The lack of reports on concurrent strabismus surgery and GDD placement is most likely due to the parceling of these surgeries between pediatric ophthalmologists and glaucoma specialists. For the glaucoma specialist, while IOP control is the top priority, it is important to consider the strabismus during preoperative evaluation. Addressing the strabismus, especially an exodeviation, after a GDD is placed, is more complicated and less predictable due to scarring between the bleb, plate and muscle.2, 7 In addition, in order to fully release the overlying muscle, the capsule of the plate may need to be excised [2, 7]. This could lead to early post-operative hypotony, but result in eventual encapsulation with increased IOP due to stimulation of the wound healing response.

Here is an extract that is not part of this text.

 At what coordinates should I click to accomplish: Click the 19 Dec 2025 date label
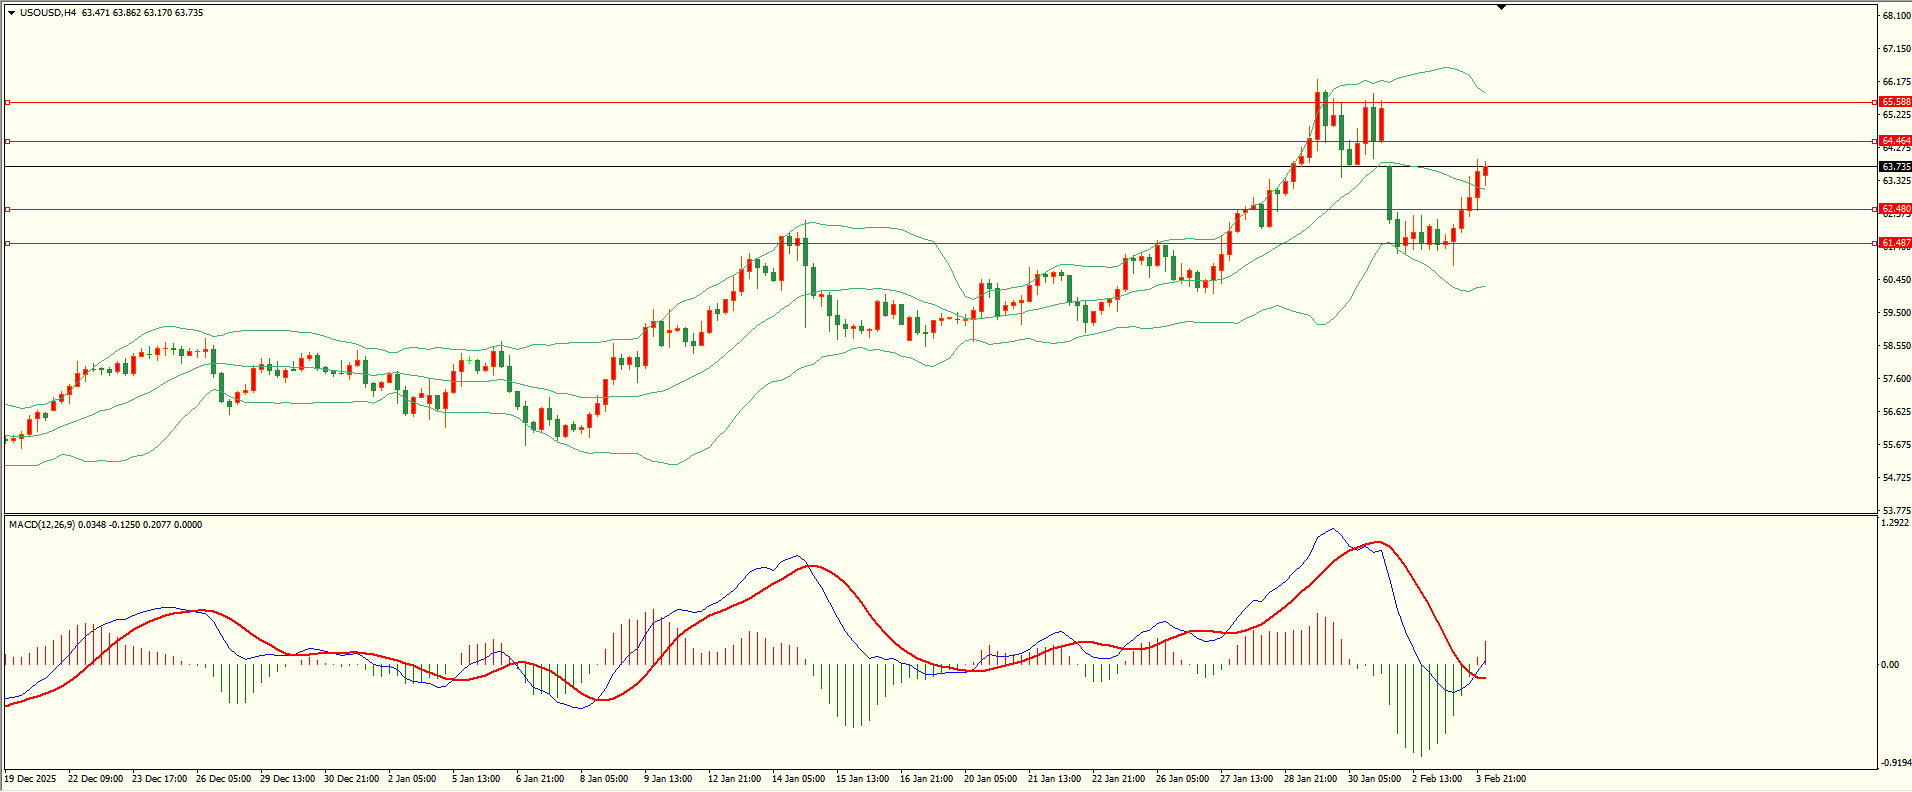[x=30, y=779]
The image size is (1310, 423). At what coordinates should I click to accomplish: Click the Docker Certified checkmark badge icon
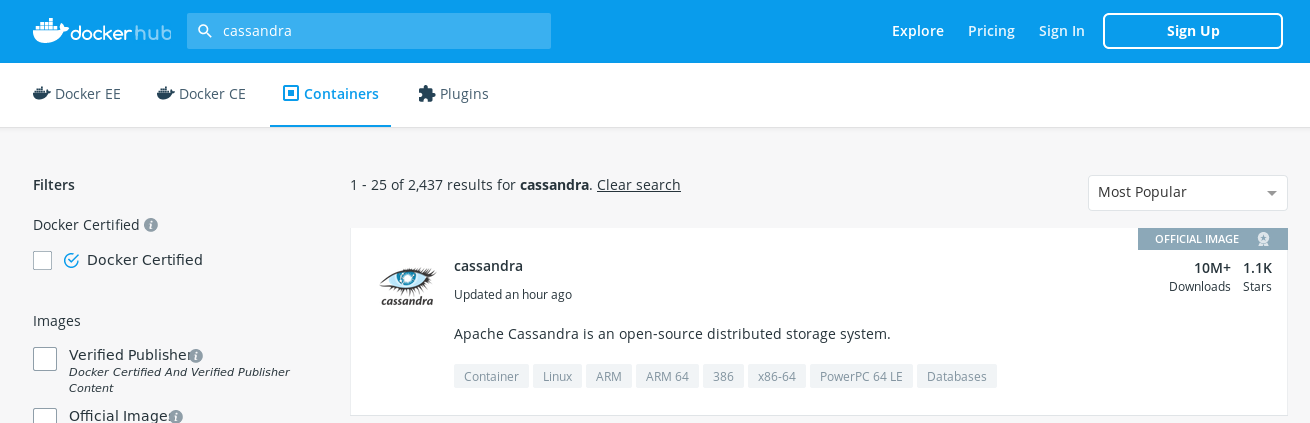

The limitations of this study include its retrospective nature and lack of a control group. The majority of the patients (9 of 13) underwent unilateral LR surgery at the time of GDD placement. A control group was not included as unilateral LR surgery in the absence of either ipsilateral MR (e.g. LR recession and MR resection) or contralateral LR surgery (e.g. bilateral LR recession) was rarely performed by the authors in other cases of strabismus. Further, the study included a small number of patients that had various types of glaucoma, a range of horizontal deviations, and variable length of follow-up. Nevertheless, this study showed that same quadrant LR surgery at the same time as GDD placement did not compromise IOP control.